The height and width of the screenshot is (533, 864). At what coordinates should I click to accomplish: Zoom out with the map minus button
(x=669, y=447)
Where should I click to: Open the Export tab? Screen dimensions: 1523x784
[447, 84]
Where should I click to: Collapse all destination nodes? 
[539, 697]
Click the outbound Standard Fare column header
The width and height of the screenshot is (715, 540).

:::

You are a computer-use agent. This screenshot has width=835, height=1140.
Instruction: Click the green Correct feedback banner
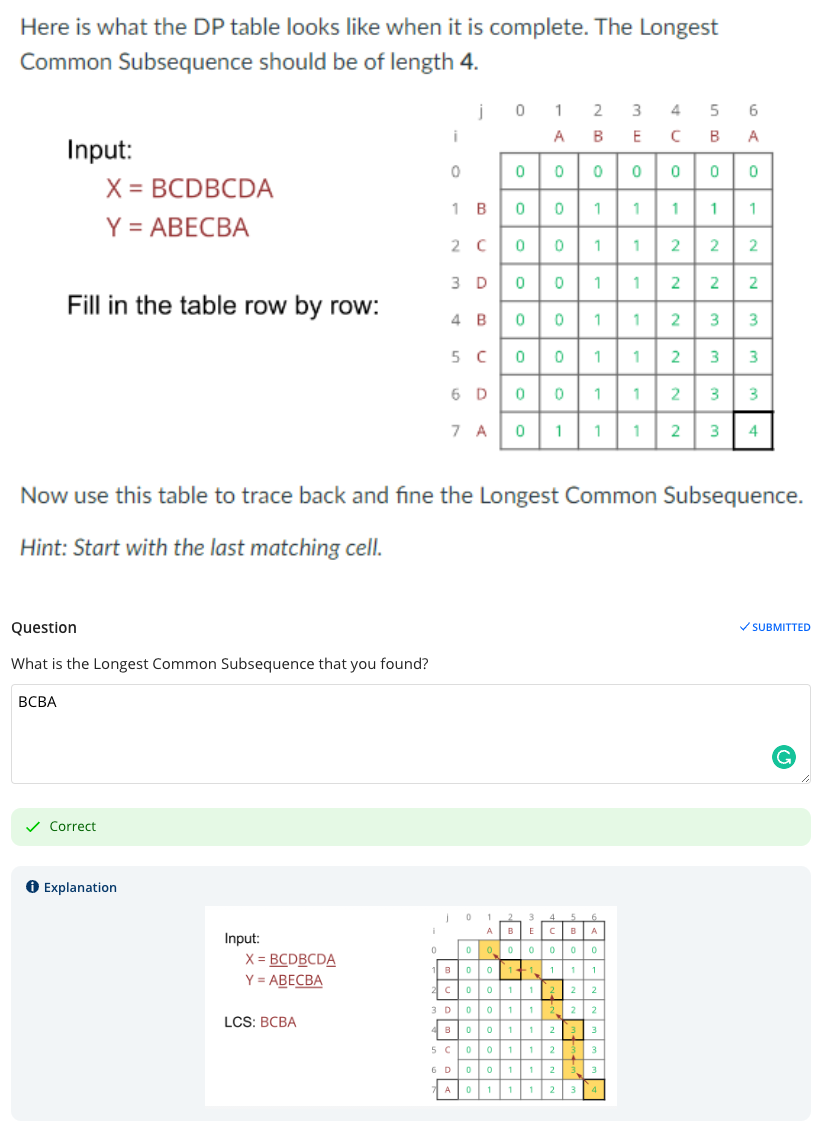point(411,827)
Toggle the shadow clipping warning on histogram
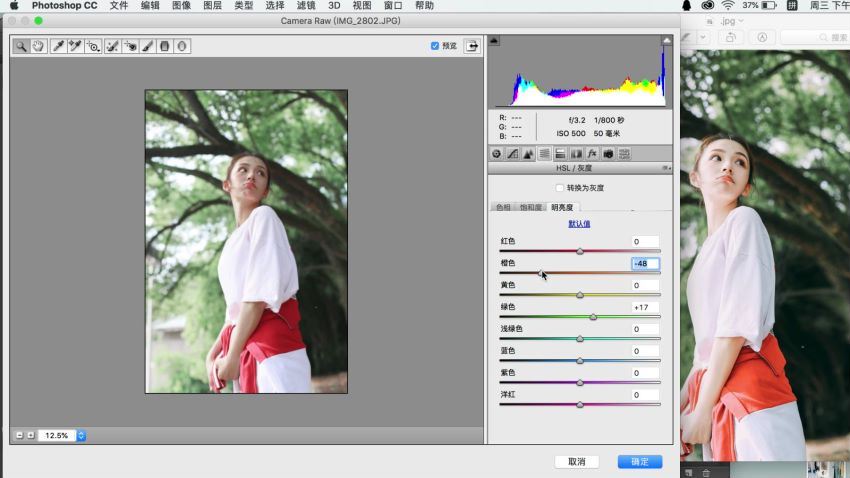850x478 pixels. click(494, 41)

:::

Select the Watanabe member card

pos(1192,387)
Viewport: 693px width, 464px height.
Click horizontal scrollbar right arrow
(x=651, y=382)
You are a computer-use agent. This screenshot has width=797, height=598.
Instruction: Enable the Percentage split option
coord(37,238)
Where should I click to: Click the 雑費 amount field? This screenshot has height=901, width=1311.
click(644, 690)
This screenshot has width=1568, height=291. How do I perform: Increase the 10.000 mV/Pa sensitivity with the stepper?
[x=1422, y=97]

:::

# Assigned task
Looking back over the data above, restate word for word the lines that begin at the line with "The height and" and end at the line with "The width and", inclusive.

# Result
The height and width of the screenshot is (533, 864). At what coordinates should I click to accomplish: Zoom out with the map minus button
(x=669, y=447)
Where should I click to: Open the Export tab? Screen dimensions: 1523x784
[447, 84]
Where should I click to: Collapse all destination nodes? 
[539, 697]
Click the outbound Standard Fare column header
The width and height of the screenshot is (715, 540).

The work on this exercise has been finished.